This is not Dev Ops. It is laptop ops. It might work well for one lonely developer, beavering away on a code base by themselves, but… What if I make some changes to my application and the guy sitting a few desks away from me makes some changes? What happens if we type the magical “eb deploy” invocation at the same time? How would we know whose changes just stomped on top of the previous deploy? Short answer, we really don’t. While it may be a fun way to prototype, way too much can go wrong when working with a team.

FINALLY, DEVOPS DEFINED

So I attended DevOps days in Austin this year. The first thing every speaker did was try to define DevOps. So here’s my checklist for a definition my personal definition of DevOps:

All code is kept in a source control repository
Developers can clone the repository and get a local copy of the application working with minimal headache
All third party dependencies are clearly marked, kept out of source control, locked at a specific version, and can be quickly installed locally
Any change is tracked and fully auditable
Deployments of changes happen in a controlled and gated manner

In my dream DevOps world, no one would deploy code from their laptop. The more I thought about it, the more I liked the idea of merging a change into git launching a build. Popular git applications like the near ubiquitous GitHub have controls built into them that prevent merging directly into a branch, only allow certain GitHub users to approve a merge, allow for private repositories, and more safety/security controls. At the time; I was working with a Frankenstein’s monster of Stash, Sonatype, Jenkins, and Rundeck which was cobbled together by a crack team of architects that took at least half an hour to do a simple deployment. After the deployment was approved by God Himself. And Congress.

THE CODE PUSH PYRAMID

On April 14, 2017; I was sitting with a small team late at night. It was Good Friday and the rest of the company went home at 1:00. We were just getting started. Someone above my pay grade had drawn a line in the sand and declared some level of feature parity would be available in the Data Warehouse that day.

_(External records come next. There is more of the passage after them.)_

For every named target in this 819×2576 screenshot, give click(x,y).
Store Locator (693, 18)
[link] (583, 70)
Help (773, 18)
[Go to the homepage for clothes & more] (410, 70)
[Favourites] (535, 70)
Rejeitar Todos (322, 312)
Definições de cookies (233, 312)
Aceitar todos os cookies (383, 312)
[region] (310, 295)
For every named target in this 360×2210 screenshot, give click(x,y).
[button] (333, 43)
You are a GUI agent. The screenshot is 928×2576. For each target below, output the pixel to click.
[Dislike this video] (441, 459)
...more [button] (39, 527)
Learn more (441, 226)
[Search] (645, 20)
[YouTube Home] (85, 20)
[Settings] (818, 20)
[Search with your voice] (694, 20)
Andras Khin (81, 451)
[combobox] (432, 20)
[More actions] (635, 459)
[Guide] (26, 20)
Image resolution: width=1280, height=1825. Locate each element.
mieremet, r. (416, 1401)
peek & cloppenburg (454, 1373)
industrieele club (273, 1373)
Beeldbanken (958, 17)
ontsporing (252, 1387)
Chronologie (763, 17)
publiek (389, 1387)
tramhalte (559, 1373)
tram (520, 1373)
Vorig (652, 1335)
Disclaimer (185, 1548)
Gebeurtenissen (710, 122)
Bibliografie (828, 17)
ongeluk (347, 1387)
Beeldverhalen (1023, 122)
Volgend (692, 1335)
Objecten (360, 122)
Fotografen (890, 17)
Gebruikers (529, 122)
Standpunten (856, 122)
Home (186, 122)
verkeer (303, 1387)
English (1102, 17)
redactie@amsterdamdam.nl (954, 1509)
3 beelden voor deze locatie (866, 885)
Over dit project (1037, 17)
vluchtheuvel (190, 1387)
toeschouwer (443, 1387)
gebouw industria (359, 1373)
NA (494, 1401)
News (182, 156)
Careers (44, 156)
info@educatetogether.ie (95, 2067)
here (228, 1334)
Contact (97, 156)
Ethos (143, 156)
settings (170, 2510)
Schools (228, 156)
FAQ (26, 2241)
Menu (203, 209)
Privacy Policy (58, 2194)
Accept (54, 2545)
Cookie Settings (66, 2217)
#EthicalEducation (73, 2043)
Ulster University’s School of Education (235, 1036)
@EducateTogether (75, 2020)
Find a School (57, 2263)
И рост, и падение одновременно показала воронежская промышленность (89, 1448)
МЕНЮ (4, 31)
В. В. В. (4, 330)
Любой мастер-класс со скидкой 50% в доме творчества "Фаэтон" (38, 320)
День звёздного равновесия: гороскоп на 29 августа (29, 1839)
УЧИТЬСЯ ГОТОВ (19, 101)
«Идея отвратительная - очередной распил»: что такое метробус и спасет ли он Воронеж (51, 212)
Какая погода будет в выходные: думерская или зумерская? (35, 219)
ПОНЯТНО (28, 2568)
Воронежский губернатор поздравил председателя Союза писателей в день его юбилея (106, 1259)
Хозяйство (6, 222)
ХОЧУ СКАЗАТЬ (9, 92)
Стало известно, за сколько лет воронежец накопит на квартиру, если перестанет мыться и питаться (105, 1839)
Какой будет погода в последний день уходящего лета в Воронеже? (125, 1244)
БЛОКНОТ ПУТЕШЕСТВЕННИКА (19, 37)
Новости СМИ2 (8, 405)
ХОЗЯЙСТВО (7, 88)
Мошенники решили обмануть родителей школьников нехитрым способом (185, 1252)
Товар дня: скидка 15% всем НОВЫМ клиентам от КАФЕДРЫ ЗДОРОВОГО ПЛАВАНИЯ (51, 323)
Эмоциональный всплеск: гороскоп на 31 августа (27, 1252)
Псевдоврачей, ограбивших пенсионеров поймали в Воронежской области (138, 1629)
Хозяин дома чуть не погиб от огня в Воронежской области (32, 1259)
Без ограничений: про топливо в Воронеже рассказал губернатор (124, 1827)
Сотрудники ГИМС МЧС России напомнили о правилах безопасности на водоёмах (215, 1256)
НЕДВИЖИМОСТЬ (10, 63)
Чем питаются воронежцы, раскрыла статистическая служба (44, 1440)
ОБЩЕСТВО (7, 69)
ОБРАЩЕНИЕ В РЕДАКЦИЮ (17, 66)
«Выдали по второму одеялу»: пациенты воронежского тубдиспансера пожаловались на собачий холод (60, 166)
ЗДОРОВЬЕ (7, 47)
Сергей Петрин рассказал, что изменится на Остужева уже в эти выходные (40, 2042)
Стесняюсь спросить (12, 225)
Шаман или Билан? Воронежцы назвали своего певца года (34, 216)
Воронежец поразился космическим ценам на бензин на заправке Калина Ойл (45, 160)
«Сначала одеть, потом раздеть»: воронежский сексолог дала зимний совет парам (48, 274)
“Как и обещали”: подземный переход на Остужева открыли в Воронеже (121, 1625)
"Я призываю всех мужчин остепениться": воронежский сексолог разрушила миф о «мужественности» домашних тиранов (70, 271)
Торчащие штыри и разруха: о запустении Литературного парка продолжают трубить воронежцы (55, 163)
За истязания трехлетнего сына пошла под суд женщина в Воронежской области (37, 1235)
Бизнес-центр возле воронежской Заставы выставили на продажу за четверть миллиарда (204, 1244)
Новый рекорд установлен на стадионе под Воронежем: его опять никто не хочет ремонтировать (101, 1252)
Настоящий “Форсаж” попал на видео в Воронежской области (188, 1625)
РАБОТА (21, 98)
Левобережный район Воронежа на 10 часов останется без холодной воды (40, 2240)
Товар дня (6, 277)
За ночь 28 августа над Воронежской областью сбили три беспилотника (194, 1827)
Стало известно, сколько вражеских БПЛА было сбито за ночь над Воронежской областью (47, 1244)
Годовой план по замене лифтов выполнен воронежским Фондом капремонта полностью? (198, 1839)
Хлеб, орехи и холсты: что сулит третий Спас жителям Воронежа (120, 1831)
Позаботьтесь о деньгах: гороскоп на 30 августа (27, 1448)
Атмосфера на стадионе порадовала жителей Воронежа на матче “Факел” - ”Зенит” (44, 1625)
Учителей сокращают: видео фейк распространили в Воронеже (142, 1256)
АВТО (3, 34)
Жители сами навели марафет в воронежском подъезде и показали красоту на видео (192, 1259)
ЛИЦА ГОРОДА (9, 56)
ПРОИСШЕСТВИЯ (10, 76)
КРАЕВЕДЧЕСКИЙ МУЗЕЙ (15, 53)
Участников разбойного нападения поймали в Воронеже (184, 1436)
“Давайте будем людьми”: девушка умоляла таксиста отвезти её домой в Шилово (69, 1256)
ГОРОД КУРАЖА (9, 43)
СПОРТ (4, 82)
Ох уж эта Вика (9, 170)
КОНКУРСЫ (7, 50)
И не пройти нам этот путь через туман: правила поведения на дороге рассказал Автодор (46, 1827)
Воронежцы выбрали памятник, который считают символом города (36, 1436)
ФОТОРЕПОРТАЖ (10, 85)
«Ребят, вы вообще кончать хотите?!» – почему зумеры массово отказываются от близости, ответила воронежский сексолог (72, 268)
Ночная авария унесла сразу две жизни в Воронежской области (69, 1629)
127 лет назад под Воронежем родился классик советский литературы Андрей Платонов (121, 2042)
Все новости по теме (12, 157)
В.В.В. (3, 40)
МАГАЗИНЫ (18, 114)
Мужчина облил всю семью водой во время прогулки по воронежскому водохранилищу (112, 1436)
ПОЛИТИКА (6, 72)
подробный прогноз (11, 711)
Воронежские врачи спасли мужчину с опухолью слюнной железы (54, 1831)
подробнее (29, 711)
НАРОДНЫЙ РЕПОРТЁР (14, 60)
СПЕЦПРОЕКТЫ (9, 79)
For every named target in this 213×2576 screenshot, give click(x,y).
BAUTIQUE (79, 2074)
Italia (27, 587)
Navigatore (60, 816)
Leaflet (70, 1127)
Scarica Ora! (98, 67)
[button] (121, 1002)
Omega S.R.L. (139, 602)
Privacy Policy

The day started optimistically. A deployment was approved and a scant half hour later, it was in production. But it didn’t do what it was expected to do. I pulled together a script that set the production environment back to the way it was and waited for the next deployment. That didn’t work either. I ran my script. And so it went. Until 11:00 that night. It occurred to me somewhere around noon that every change made in dev barely touched the ground in test before it was shot straight to production. I had an epiphany. We were testing in production!

I tried my hardest to convey to a team of people unphased by the fact that every change was going straight to production that this was a bad idea. I coined the phrase “The Code Push Pyramid (™)”. The idea is lots of changes get introduced in dev. Once tested together, they can move to test. Nowhere near as many changes that get pushed to dev will make it to test. Even fewer changes will make it from test to prod. That’s the DevOps way.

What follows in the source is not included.